And when the chaebols' darker sides have been exposed in huge bribery and corruption scandals, the men at the top have been forgiven with impressive speed.
Corruption is an acknowledged part of business life. This is a country where the size of bribes paid by one conglomerate to a political party in 2005 created the popular term “cash trucking”.
Prison sentences for chaebol chieftains have been light and the convicted chairmen have casually made the return journey from jail cell to boardroom.
All of which made yesterday's resignation of Lee Kun Hee the biggest corporate shock that South Korea can remember. Some called it tantamount to an abdication.
Mr Lee has been in trouble with the law before. In the 1990s, he was found guilty of bribing two South Korean presidents, although he was pardoned by a third.
Yet even to a public hardened to this sort of thing, the suddenness of his departure is a shock.
Mr Lee is one of the country's richest men and there are plenty who believe him more influential in South Korea than the President.
He is also responsible for putting Samsung on the world map, for which Koreans adore him.

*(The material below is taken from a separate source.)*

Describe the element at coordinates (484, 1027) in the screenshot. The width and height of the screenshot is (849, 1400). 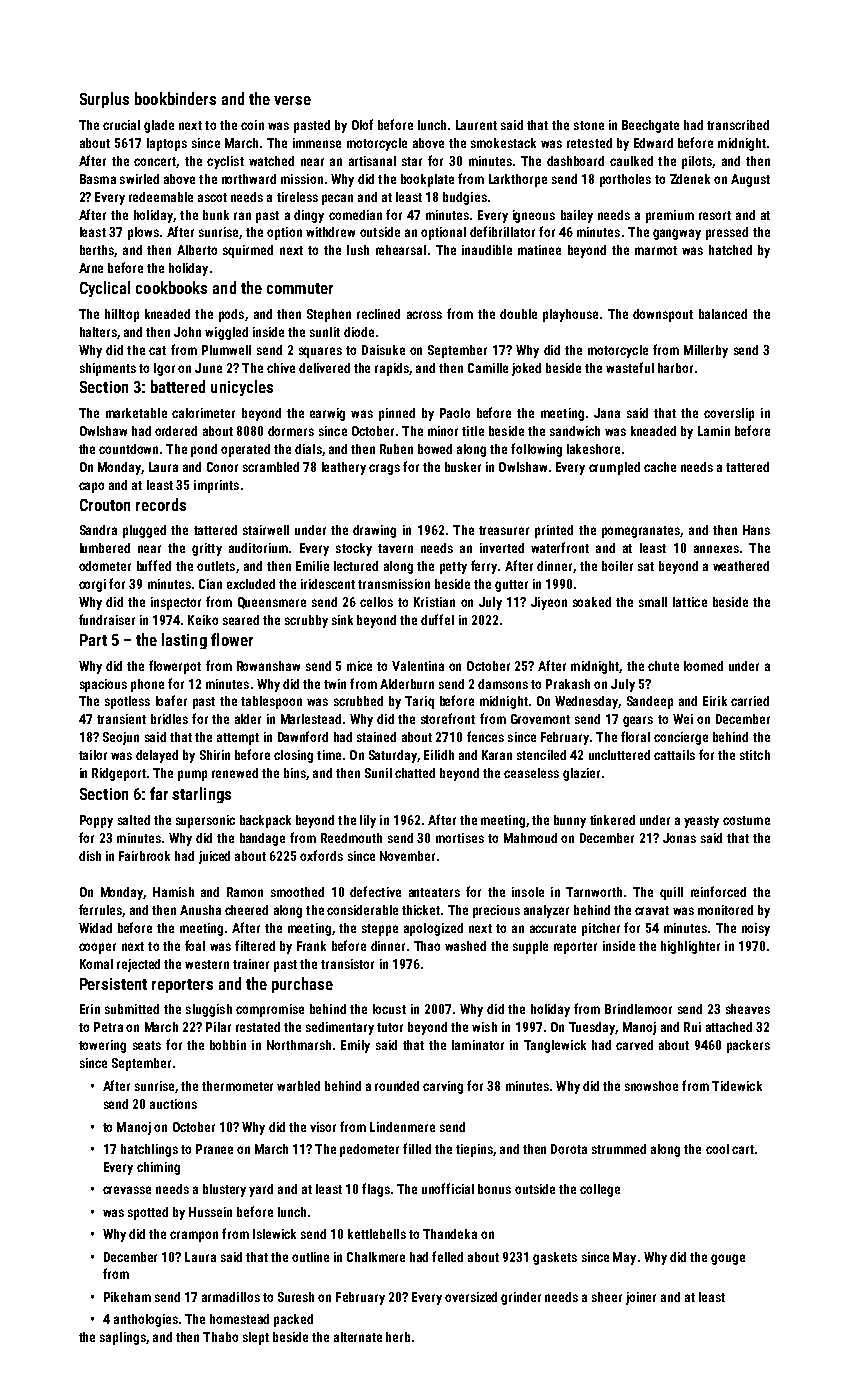
I see `wish` at that location.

When he took over at Samsung 21 years ago, the Olympic Games were being held the following year in Seoul.
The country was developing but had only just emerged from a transition between military dictatorship and democracy and its companies were almost unknown.
That Samsung is now one of the world's biggest makers of mobile phones and its electronics outsell those of Japanese rivals have given both Samsung and Mr Lee a status that transcends even the generous public view taken of most chaebol.
The second aspect that makes the resignation extraordinary is that this was no underhanded attack by foreign regulators or jealous corporate rivals in Japan, China or the United States.
The allegations of a Samsung company lawyer prompted the official investigation and led to Mr Lee's downfall.
Perhaps most shocking of all is that the laying-low of South Korea's most prominent industrial titan has come only two months into Lee Myung Bak's presidency.
He was voted in on the promise of a business-friendly administration.
To a Seoul corporate world that had fondly imagined five years of benign government and generous concessions, this was not the start anyone had expected.